藍ことば
👤山下久代
所属結社「形象」
藍ことば海にも絵にも嗚咽にも
花卉のごと九九を蹴りては恋しては
挿し絵 水素と寂寞の空を飛ぶ
裁ちばさみ追憶の手足も遠ざける
名を暮れて丹を塗り残す捩り花
破約の火 普遍の火影 螢狩り
真水の夢想・瑪瑙の瞑想 文字化する
矢を射よ! 唯物論の襟を揺らしめよ!
ラ行の理 恋情を流浪する蝋細工
和紙をして井筒の飢えを包みます
山下久代「藍ことば」10句鑑賞
👤白石司子
▶藍ことば海にも絵にも嗚咽にも
音感からすれば「藍ことば」は「愛ことば」とも取れるが、藍の深い色より連想される静寂・神秘的な雰囲気の意志・思想・感情と解釈していいだろうか。
「海にも絵にも」と限定していき、下五へとたどり着く。
たとえ嗚咽であろうとも「藍ことば」なのである。
▶花卉のごと九九を蹴りては恋しては
異質な物と物とをつなぐ働きをする直喩「ごと」。
各時代を通じて学習されてきた九九を拒んだり、恋したりと結構大変だったけど、振り返れば花弁占いみたいなものだったなあ、といったくらいの意の倒置法を活用した句。
▶挿し絵 水素と寂寞の空を飛ぶ
挿絵を見た、或いは手に取った。
そこから一字空白の断絶による「飛」躍の世界が「水素と寂寞の空」。
宇宙に最も多く存在し、人体を構成する主な元素のひとつである水素、そして満たされぬもの。
それらは「空(そら)」いや「空(くう)」。
しかし我々人間には小型の絵や図案を見て動かされる心がある。
▶裁ちばさみ追憶の手足も遠ざける
針仕事に必要不可欠な裁ちばさみから連想される追憶の母、祖母、そして他者から手足のように思い通りに動かされるのを当然と考えていた女性としての固定観念。
それら全てを裁ち切り遠ざけるのである。
▶名を暮れて丹を塗り残す捩り花
有季定型であるが、「捩り花」は夏の季語としてではなく、実感を伝える為に外すことのできない題材だと考えたい。

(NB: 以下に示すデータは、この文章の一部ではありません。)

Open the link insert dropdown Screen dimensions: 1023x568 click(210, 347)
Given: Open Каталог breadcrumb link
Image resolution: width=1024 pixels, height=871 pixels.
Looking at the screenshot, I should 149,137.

「名を暮れて」の心境の象徴が「丹を塗り残す」であり、捩れた様子が苛まれる心のように見える捩り花が一句の中にピッタリ収まる。
▶破約の火 普遍の火影 螢狩り
一句の中に一字空白が二つ施されていて三段切れのようであるが、全体を貫くものはポジティブな側面とネガティブな側面を持つ「火」。
破壊的なイメージを持つ破約の火、リラックス効果をもたらす普遍の火影、螢の幻想的な光。
それらを狩るのか、愛でるのか、鑑賞は読者の自由である。
▶真水の夢想・瑪瑙の瞑想 文字化する
何故、真水、また、瑪瑙なのかはともかくとして、凡そ文字化が困難な「夢想」と「瞑想」。
もしそれが可能だとしても、所詮、点・線などを組み合わせた記号、即ち、本質を捉えることなど不可能なのである。
我々が作る俳句も。
それでも夢想、迷走、いや瞑想するのだ。
▶矢を射よ! 唯物論の襟を揺らしめよ!
存在の根拠を精神や心に求める唯心論の対立概念である唯物論。
「矢を射よ!」「襟を揺らしめよ!」の強い調子は虚子の客観写生への挑戦といった考え方も出来る。
「空白は 空白のまま」と沈黙せざるを得なかった赤黄男、一字空白表記による切れの認識を多行形式へと発展させた重信。
芭蕉のいう「責むる者は、その地に足をすゑがたく」なのである。
▶ラ行の理 恋情を流浪する蝋細工
ら行の「り」は作者にとっては「理(り)」。
理性、道理、義理、理由、理解、病理等々、どの「理(ことわり)」が相応しいだろうか?
何者にでもなれるのが蝋細工ではあるが、熱せられたり、型に嵌められたりしなければ、結局何者にもなれない。
ラ行の理に縛られながらも、当てもなく彷徨うか・・・。
▶和紙をして井筒の飢えを包みます
能「井筒」を題材としたものであると考えられるが、恋情を「飢え」としたところに俳諧的な世界がある。
それは作者自身の何かに対する欠乏感でもあり、自然の風合いと温かみのある「和紙」でもって包みます、秘めます、なのである。
山下久代氏の十句全体を通して「千変万化する物は自然の理(ことわり)なり。変化にうつらざれば風(ふう)あらたまらず(赤雙紙)」を思った。